Scandito il ritmo tra flashback e rientri al presente, intercalate le sequenze più oscure e sordide che lo fanno classificare come brumoso noir contemporaneo alle stranianti esplosioni di humor nero a scoppio ritardato (perchè il destino – ricordiamolo sempre – scherza con tutti ma non ha il senso dell’umorismo), questo è un film che ti entra sottopelle e tocca corde troppo spesso intatte, e pur partendo da un contesto decadente e malaticcio come quello tardoeuropeo che abbiamo davanti gli occhi ogni giorno nelle cronache di un fallimento epocale come quello della politica continentale, tra Grecia e Germania, si fa cinema vivo, pulsante, di carne e sangue, di ansimanti sibili e denti digrignanti, di odori di stalla e olio motore, un cinema che non si arrende all’aspettativa, allo scontato, all’etica, ma che cerca l’originalità a tutti i costi, anche quello di sbagliare, e lo fa senza vendersi mai, quasi piangendosi addosso e a voce bassa, ché dopotutto lo sappiamo bene tutti come andrà a finire tutto questo (Occidente), perché il futuro è scritto nel passato.
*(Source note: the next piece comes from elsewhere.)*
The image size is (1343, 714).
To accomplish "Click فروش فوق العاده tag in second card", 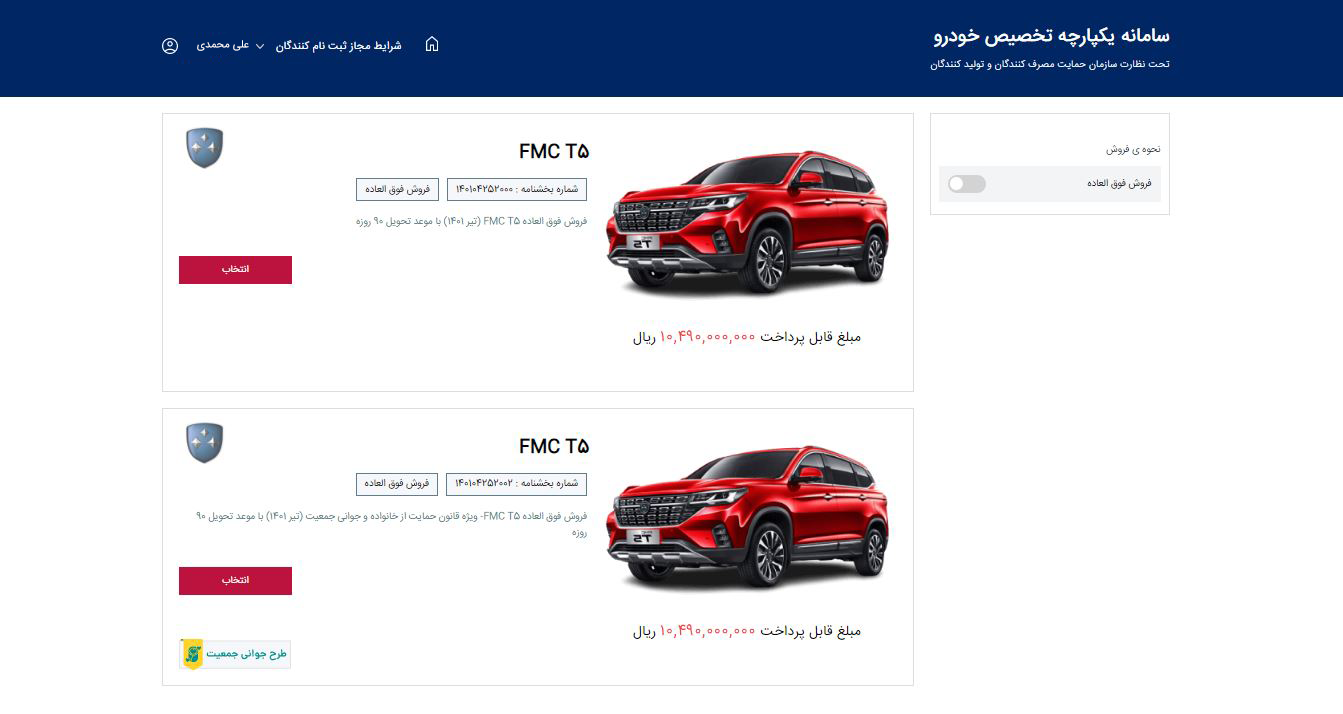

E nel passato di Jacky e nel nostro sta scritto che buttarsi via è la pulsione più viva che la civiltà del Novecento ci ha lasciato in eredità, e buttandosi via da se stesso, il film di Roskam riesce a toccare quelle corde marce di un cuore che l’uomo bianco e il suo fardello secolare hanno solo accantonato ma non ancora annientato. E come la tragedia greca, serve a farci sentire meno cinici, e più vivi.

Dall’incipit in soggettiva sino al finale di un’evanescenza lattea, Bullhead è un immersione nella merda di questo mondo, e la sua grandezza è nell’essere capace di abbassarti nella feccia e innalzarti nella poesia (della feccia, sempre e comunque), all’interno di una stessa scena.

Come se la feccia fosse il destino del cinema.

Come se la bestia fosse il destino di (questo) uomo.

Come se la fine fosse già qui e noialtri la si stesse a salutare con la mano, così.